Virus testing 'strike teams' to fan out across Pennsylvania

Pennsylvania Gov. Tom Wolf (Office of Gov. Tom Wolf)

Regional “strike teams” will fan out across Pennsylvania over the next 12 weeks in a bid to improve the state's coronavirus testing efforts, the governor announced Tuesday, as health officials anticipated a post-Thanksgiving surge in new cases.

The Department of Health is expanding an existing contract with AMI Expeditionary Healthcare, which will dedicate five virus testing teams to the new effort. Each week, the teams will operate temporary testing sites in counties identified as virus hot spots, eventually making it to every Pennsylvania county that doesn’t have its own health department.
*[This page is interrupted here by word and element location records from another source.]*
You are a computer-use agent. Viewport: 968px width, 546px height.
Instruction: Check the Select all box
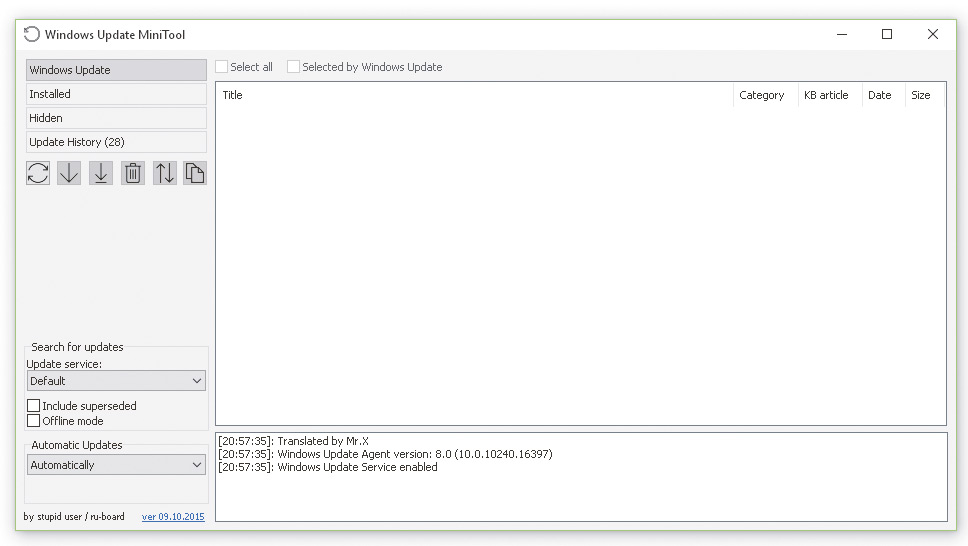[222, 67]
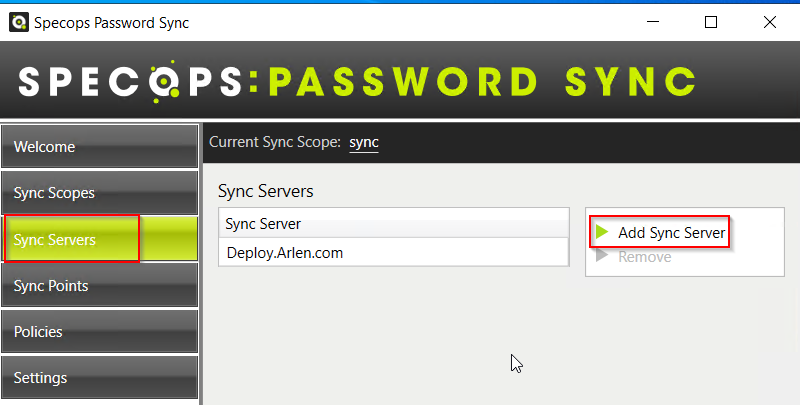Go to Sync Scopes in the sidebar
The height and width of the screenshot is (405, 800).
coord(99,193)
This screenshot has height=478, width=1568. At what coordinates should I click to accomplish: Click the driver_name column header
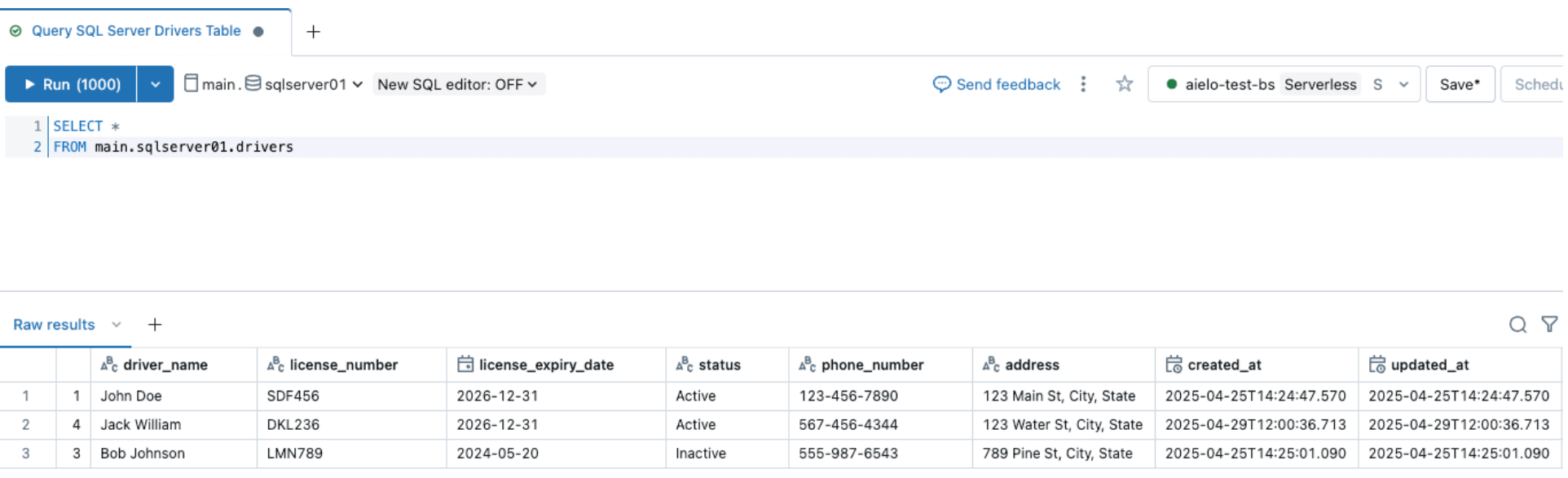pos(165,365)
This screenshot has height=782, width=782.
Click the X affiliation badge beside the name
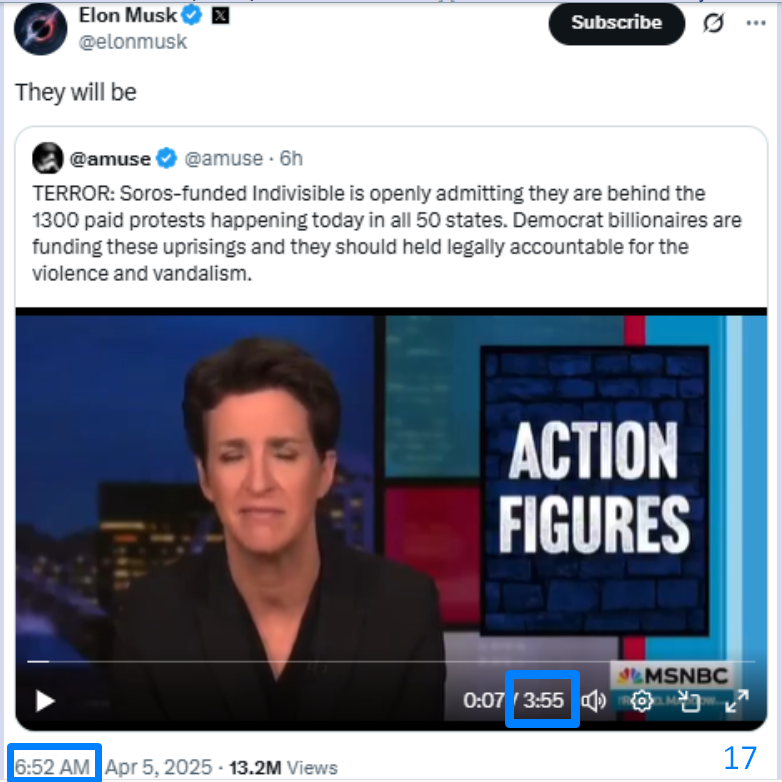[220, 15]
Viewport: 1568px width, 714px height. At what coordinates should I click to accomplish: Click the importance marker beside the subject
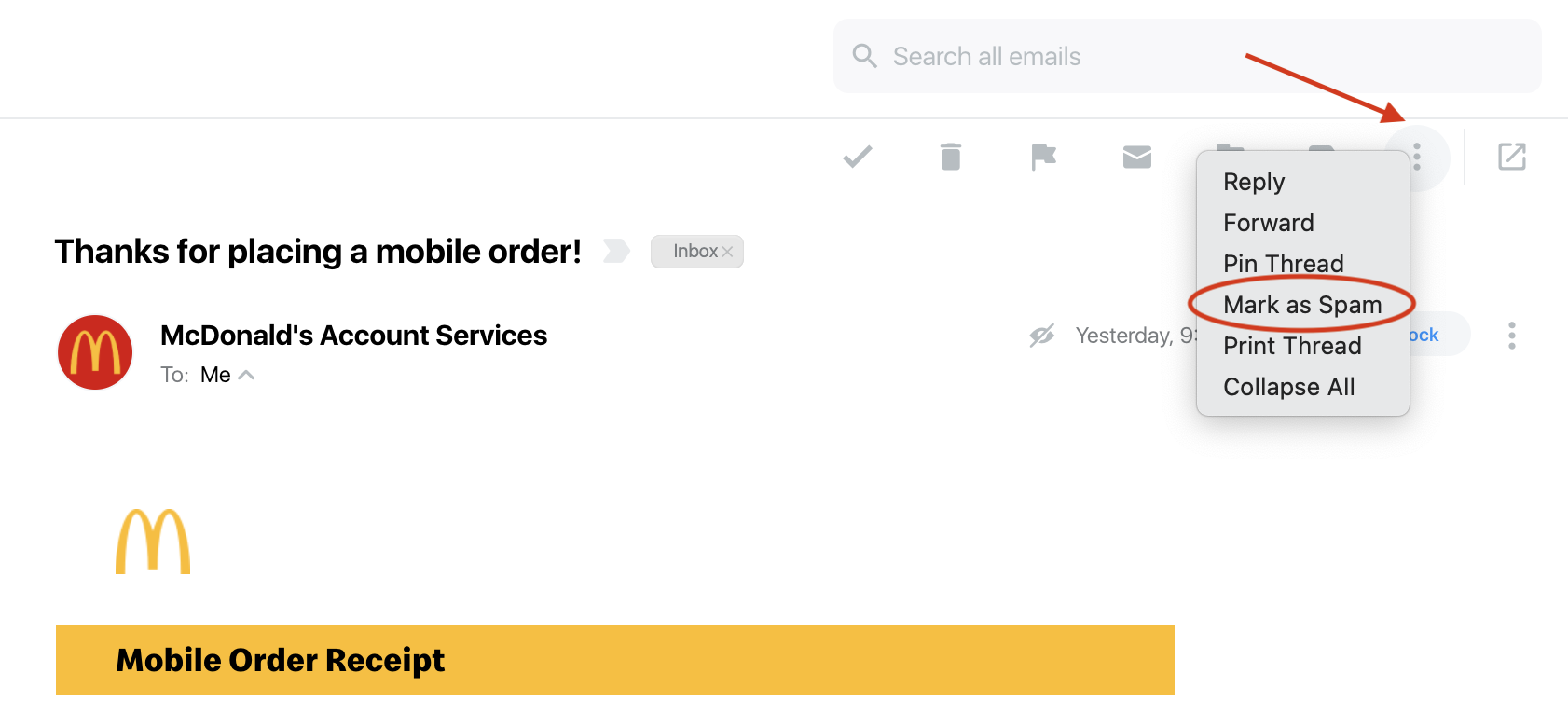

“Our goal is to ensure that everyone who needs a test in Pennsylvania can get one,” Gov. Tom Wolf said at a news conference Tuesday.

Temporary sites are scheduled to open Wednesday in Bedford, Mifflin, Tioga and Northampton counties, with another one opening Friday in Butler County. All five counties have seen rapid transmission of the virus.

Pennsylvania is reporting an average of 6,700 new confirmed infections and 73 deaths per day, both up sharply over the past two weeks, according to AP analysis of data from The COVID Tracking Project. Statewide hospitalizations have more than tripled since the beginning of November, according to Department of Health data.

Michael Huff, the state’s director of testing and contact tracing, said the new testing sites will help health officials track the virus' prevalence. He predicted “even greater spikes” in new cases in a week to 10 days, when the impact of Thanksgiving gatherings will begin to be felt.

The testing sites will be open to anyone who wants a test. The testing is free and no appointment is necessary. Each site will be able to test 450 people per day.

In other coronavirus-related developments in Pennsylvania on Tuesday:



Philadelphia’s Department of Revenue announced three measures aimed at providing some relief for small businesses that have been economically crippled by the city’s recent COVID-19 closures.

The measures include a temporary reduction in the city’s use and occupancy tax for bars and restaurants while indoor dining is off limits, an extended due date for annual fees for businesses that use city trash services, and a means for business owners who pay estimated taxes to claim refunds for overpayments.

“I recognize that none of these changes will be enough to fully overcome the impact of an economic downturn that has hit certain sectors — including restaurants — tremendously,” Mayor Jim Kenney said in written statement, adding that city officials are working on other relief measures as well as asking for state and federal help.